5 Tips for Consumers With Bad Credit

Image source: Shutterstock, Copyright: Marcos Mesa Sam Wordley

Having “bad credit” means that one’s FICO score is below 550. If you’ve defaulted on a loan, declared bankruptcy, or had a poor track record of paying off credit card debts in the past, odds are most credit issuers will not want to touch you with a 10-foot pole. Unfortunately for people in this situation, many things today rely on credit scores — anything from getting approved for a credit card to landing an apartment. With enough patience and financial prudence, however, you can turn yourself into a lean-mean-credit-mastering machine. You can set yourself on that path by following the tips outlined below.

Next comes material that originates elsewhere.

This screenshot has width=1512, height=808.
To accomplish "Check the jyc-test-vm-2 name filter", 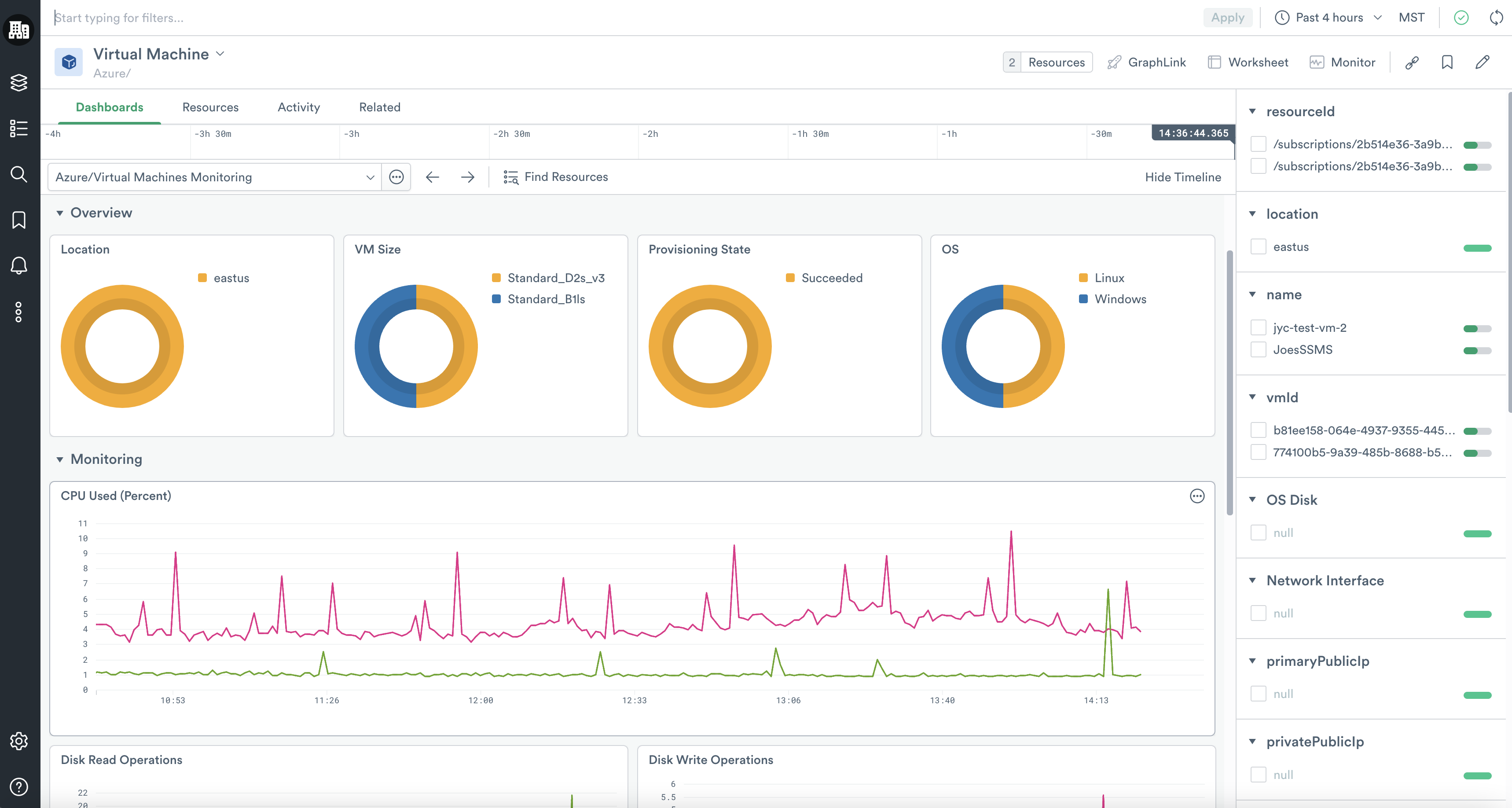I will click(x=1258, y=328).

  1. Focus on rebuilding your credit. Open up a line of credit, and make even the smallest purchases, that you pay off completely at the end of each month — this is a surefire way to steadily improve your credit rating. Rebuilding a credit score is a process that does not happen overnight. You don’t want to realize you need to build up your credit score a month before a major credit check will be preformed. At that point, chances are, it will be too late to make any meaningful changes in time to get what you want.
  2. Watch out for subprime credit cards. Some small companies and regional banks prey upon individuals with bad credit. They entice such consumers with offers that sound too good to be true — and nine times out of 10 are really bad. If you are an individual with bad credit, always read the fine-print of any credit card offer you get in the mail. If you notice excessive fees (ones that exceed $50 per year) or high APR (anything greater than 25 percent), stay far away. If you catch a card trying to charge you high fees, report it to the Consumer Finance Protection Board. If they are breaking any regulations, you may save another person from becoming a victim of these “fee harvesters”.
  3. Apply for a secured credit card. If you are in need of credit, the best deals available will come in the form of secured credit cards. In order to be extended a line of credit, these cards require you to put down a security deposit up front — on average $278. As long as you make all your payments, this security deposit will be returned to you, if you ever close your account in good standing. Be aware that secured credit cards generally come with higher than average APR — it’s not uncommon to see 22.99 percent or more. Cards like the State Department EMV Savings Secured Visa Platinum or Capital One Secured MasterCard are among the best choices for secured credit cards.
  4. Don’t underestimate the importance of telecommunication and utility bills. Recently, FICO (the folks responsible for coming up with credit scores) announced that they will begin incorporating new data into the formula that generates credit scores. With this change, paying your phone, cable, electric, and gas bills will all have an impact on your credit rating. Paying your bills on time and in full will have a positive impact on your FICO score. This is especially useful for underbanked individuals who wish to rebuild their credit history, but are unable to obtain a credit card.
  5. You don’t need to carry a balance in order to build credit. One of the most pervasive credit card myths around is that you shouldn’t make credit card payments in full, in order to build up your credit score. This usually gets said around a dinner table or among friends, but is a terrible piece of advice — especially if you have bad credit. You should always pay your credit card bills in full at the end of each month. It helps build up your credit history and it also prevents you from being charged interest. This last bit is crucial, since, if you are an individual with bad credit, your interest rate is most likely very high.